As Soon As We Had Got A Little Over Our First Feelings
Of Astonishment At The Panorama Thus Suddenly Revealed
To us by the lifting of the fog, I began to consider what
would be the best way of getting
To the anchorage on the
west - or Greenland side of the island. We were still
seven or eight miles from the shore, and the northern
extremity of the island, round which we should have to
pass, lay about five leagues off, bearing West by North,
while between us and the land stretched a continuous
breadth of floating ice. The hummocks, however, seemed
to be pretty loose with openings here and there, so that
with careful sailing I thought we might pass through,
and perhaps on the farther side of the island come into
a freer sea. Alas! after having with some difficulty
wound along until we were almost abreast of the cape, we
were stopped dead short by a solid rampart of fixed ice,
which in one direction leant upon the land, and in the
other ran away as far as the eye could reach into the
dusky North.
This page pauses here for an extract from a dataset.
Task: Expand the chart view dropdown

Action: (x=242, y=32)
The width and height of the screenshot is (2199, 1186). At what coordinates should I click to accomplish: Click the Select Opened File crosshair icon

Thus hopelessly cut off from all access to
the western and better anchorage, it only remained to
put about, and - running down along the land - attempt to
reach a kind of open roadstead on the eastern side, a
little to the south of the volcano described by Dr.
Scoresby but in this endeavour also we were doomed to be
disappointed; for after sailing some considerable distance
through a field of ice, which kept getting more closely
packed as we pushed further into it, we came upon another
barrier equally impenetrable, that stretched away from
the island toward the Southward and Eastward.